Figure 1.

There is a direct interaction between platelets and Brucella abortus. (A) Confocal micrographs of platelets incubated with green fluorescence protein (GFP)-B. abortus at different ratios (Platelet:GFP-B. abortus 1:1, 1:10, and 1:30) for 4 h. Platelet population was stained with an anti-human CD61 primary Ab and Alexa 546-labeled secondary Ab (red). (B) Quantification of platelet–B. abortus interaction by confocal microscopy. The number of platelets counted per experimental group was 200. (C) Quantification of platelet–B. abortus interaction by flow cytometry. Data are expressed as the percentage of platelets associated with B. abortus (GFP-positive platelets) ± SEM of three independent experiments. Platelets were also incubated with B. abortus for 30 min and their activation status was measured as Fibrinogen binding (D) and P-selectin expression (E).
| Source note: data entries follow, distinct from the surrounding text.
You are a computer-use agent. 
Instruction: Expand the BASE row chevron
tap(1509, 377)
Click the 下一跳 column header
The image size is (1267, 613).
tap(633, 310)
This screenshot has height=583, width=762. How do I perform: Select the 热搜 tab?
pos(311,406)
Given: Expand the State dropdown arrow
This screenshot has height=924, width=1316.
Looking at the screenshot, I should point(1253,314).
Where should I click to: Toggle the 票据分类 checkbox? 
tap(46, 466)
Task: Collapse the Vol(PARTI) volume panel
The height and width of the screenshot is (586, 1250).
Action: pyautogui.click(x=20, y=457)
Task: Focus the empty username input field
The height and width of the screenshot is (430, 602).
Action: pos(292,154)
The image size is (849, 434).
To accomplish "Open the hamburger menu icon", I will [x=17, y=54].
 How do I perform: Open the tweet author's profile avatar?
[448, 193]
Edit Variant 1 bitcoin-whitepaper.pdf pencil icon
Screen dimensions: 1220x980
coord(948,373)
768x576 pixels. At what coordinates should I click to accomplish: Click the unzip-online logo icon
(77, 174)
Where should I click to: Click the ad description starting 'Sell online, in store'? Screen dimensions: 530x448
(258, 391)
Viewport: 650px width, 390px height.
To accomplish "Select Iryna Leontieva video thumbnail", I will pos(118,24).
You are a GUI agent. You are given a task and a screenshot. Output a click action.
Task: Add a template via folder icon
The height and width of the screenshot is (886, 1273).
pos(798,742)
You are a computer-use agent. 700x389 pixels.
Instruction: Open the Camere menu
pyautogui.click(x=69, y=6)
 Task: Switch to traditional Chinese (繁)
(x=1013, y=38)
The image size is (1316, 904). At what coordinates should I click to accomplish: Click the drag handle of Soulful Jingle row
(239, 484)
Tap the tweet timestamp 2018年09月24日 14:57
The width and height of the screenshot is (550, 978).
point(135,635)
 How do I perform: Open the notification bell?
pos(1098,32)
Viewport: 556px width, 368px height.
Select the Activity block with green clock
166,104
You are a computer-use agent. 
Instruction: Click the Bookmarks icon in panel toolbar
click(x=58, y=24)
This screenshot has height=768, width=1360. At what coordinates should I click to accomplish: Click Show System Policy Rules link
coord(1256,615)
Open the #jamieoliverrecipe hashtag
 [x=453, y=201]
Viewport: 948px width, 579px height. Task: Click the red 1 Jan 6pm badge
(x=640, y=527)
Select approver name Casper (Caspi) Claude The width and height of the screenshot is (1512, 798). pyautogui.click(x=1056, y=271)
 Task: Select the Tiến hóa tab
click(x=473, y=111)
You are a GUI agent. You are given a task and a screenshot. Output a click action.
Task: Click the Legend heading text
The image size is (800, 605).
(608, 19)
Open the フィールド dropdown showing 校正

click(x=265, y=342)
The platelet activator thrombin was used as control. Bars represent the arithmetic means ± SEM of three experiments or the percentage of platelets that express P-selectin. MFI, mean fluorescence intensity. (F) Quantification of platelet invasion by B. abortus. Data are expressed as colony-forming units (CFU) per ml. ***P < 0.001 vs. untreated; ^###P < 0.001.